_Exercise aim:_
Search the records below for "width" and copy every line it turns up in.

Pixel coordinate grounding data
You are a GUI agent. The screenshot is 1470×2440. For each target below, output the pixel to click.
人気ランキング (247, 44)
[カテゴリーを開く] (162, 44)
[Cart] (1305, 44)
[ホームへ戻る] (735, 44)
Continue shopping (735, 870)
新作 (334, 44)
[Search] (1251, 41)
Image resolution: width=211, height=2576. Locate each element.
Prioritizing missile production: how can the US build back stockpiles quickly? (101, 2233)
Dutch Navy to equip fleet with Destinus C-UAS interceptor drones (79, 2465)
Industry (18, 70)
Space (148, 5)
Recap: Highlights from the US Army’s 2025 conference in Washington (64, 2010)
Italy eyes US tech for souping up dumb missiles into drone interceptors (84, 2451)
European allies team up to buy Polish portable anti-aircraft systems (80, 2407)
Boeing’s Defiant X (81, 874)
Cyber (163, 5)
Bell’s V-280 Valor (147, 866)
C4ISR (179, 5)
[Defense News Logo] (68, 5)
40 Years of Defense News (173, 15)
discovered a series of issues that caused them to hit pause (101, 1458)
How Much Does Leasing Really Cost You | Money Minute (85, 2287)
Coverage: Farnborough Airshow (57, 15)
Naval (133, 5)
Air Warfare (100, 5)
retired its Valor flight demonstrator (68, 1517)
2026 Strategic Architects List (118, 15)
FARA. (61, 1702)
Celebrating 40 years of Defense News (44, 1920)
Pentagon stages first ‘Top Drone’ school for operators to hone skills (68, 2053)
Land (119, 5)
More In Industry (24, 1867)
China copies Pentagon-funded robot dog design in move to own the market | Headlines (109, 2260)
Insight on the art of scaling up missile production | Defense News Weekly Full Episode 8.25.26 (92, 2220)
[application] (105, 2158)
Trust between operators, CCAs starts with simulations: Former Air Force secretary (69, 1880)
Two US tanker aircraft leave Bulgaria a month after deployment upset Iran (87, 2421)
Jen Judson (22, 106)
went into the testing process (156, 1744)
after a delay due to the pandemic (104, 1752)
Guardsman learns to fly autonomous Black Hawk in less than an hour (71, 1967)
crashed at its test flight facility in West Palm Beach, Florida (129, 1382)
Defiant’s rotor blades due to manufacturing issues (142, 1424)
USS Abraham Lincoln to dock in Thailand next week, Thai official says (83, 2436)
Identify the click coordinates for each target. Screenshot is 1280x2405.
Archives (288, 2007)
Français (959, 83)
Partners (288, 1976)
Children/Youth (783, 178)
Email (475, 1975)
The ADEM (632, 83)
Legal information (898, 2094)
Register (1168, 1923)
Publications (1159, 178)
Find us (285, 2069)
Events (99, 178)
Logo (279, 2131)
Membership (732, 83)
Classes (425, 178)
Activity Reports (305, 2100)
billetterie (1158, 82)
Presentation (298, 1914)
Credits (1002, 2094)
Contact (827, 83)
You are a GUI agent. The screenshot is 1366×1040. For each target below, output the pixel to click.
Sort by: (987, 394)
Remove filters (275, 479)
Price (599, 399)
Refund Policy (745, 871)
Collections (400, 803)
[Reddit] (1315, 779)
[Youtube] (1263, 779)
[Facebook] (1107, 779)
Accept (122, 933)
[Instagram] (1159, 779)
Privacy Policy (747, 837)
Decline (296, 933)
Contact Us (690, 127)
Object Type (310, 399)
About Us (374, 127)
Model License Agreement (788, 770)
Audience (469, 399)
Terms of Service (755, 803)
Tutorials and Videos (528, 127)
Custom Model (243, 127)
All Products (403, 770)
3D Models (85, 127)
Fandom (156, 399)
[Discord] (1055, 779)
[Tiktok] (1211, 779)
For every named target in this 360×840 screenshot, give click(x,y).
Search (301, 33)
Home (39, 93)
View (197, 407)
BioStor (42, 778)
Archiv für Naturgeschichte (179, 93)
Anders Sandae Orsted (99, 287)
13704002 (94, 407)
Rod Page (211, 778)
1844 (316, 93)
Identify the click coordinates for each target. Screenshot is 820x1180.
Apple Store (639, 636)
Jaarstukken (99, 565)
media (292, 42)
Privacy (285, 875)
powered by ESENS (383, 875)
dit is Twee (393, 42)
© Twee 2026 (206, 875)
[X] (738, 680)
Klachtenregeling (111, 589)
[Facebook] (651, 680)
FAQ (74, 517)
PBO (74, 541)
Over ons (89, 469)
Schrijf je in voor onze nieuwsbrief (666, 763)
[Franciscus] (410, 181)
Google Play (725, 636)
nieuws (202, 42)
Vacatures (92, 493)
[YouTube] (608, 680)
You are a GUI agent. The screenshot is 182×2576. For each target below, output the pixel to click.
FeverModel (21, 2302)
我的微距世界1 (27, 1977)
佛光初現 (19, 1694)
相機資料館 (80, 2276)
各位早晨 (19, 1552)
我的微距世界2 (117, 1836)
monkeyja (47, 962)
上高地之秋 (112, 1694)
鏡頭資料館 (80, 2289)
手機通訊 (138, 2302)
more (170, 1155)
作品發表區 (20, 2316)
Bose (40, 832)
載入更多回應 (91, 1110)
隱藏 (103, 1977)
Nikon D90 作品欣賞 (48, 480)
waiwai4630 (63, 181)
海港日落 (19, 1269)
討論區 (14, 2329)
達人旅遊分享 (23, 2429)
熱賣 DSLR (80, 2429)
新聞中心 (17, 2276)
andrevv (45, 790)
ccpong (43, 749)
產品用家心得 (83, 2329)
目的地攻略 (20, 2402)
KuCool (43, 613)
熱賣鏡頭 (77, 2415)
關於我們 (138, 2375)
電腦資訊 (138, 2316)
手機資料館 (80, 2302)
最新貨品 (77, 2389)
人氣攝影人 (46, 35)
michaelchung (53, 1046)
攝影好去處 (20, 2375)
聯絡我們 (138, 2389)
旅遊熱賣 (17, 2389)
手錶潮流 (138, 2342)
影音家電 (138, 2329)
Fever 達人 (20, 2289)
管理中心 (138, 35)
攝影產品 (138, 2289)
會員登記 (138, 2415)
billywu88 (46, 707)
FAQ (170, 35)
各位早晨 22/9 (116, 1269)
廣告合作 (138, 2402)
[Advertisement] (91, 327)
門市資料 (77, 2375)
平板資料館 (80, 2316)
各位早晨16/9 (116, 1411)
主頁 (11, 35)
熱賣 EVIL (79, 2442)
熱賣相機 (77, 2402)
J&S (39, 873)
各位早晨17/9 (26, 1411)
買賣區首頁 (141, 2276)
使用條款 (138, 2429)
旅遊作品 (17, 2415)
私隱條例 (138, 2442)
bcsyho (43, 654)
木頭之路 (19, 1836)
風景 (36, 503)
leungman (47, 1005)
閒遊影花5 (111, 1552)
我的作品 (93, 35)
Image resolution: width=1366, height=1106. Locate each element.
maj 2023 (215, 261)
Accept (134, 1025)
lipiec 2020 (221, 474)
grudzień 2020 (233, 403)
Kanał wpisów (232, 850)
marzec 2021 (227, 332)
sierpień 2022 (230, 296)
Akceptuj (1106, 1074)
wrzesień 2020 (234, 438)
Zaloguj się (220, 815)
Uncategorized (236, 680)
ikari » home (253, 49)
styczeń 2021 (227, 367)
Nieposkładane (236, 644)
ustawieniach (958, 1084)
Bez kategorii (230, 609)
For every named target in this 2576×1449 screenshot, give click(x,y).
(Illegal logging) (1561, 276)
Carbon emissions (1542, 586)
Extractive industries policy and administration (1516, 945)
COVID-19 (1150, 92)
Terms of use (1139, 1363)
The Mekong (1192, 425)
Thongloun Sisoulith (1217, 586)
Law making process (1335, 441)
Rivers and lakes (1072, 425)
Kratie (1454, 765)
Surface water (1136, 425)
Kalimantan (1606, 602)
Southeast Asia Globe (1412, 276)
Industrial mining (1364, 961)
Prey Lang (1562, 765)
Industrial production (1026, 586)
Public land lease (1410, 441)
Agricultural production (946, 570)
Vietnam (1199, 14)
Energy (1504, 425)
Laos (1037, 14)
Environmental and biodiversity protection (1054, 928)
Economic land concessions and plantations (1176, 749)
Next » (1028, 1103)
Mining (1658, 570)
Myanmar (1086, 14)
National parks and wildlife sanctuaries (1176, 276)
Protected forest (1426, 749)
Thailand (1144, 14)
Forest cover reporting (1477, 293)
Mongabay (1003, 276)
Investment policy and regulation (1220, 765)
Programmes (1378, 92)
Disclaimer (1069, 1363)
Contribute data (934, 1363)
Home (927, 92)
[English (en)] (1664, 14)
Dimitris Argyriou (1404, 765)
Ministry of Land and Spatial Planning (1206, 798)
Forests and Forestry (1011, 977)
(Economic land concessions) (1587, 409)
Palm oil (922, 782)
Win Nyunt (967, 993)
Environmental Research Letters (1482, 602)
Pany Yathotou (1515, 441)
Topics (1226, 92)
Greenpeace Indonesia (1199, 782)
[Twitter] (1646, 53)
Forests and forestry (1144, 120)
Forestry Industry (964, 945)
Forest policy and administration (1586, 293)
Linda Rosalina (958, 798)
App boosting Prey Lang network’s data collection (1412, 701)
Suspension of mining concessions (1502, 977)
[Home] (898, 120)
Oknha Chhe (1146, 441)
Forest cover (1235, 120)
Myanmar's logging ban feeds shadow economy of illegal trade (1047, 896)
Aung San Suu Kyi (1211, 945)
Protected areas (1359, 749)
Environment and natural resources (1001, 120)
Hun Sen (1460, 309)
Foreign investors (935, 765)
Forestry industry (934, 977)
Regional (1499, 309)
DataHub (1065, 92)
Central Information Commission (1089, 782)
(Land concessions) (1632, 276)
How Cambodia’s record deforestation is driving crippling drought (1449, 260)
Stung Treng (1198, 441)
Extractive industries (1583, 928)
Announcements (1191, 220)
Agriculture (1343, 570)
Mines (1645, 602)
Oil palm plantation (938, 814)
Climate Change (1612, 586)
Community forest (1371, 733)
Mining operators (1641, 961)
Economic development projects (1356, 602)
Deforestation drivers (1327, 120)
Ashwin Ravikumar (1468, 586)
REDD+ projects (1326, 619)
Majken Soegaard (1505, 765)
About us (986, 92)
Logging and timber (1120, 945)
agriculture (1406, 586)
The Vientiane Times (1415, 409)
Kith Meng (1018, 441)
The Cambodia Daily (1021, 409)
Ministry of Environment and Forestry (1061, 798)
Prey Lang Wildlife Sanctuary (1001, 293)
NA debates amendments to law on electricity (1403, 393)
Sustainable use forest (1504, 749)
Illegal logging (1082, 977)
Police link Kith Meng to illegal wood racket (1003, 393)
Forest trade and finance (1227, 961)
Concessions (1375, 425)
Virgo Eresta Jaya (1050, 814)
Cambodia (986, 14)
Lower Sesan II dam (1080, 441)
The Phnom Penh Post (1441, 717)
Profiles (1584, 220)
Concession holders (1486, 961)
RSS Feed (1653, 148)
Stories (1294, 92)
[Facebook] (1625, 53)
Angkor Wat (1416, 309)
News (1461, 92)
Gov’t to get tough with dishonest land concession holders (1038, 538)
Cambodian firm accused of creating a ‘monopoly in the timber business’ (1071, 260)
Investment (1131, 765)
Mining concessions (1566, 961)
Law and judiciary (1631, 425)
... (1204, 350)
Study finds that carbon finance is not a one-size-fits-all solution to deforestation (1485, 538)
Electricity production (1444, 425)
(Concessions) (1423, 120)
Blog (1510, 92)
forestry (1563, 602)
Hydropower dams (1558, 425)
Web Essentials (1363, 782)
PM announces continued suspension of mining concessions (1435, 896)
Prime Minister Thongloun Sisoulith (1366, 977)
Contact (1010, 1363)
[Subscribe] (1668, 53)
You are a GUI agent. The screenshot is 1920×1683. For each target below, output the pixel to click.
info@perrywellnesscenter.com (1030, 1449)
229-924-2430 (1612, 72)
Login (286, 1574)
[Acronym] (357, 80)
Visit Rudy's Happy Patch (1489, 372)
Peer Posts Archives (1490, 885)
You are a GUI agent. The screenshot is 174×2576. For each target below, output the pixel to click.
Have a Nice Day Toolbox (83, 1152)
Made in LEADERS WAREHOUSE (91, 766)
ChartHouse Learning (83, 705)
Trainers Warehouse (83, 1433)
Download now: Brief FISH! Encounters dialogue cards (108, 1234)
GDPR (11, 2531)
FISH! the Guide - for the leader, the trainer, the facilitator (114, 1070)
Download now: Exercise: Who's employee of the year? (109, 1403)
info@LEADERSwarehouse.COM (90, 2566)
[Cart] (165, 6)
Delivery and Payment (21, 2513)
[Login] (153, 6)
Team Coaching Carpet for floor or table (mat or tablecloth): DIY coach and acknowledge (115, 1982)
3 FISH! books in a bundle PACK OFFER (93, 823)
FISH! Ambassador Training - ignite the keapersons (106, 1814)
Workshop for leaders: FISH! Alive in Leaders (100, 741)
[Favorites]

_Output below:_
Image resolution: width=211, height=2576. Locate each element.
Image resolution: width=1366, height=1106. Locate each element.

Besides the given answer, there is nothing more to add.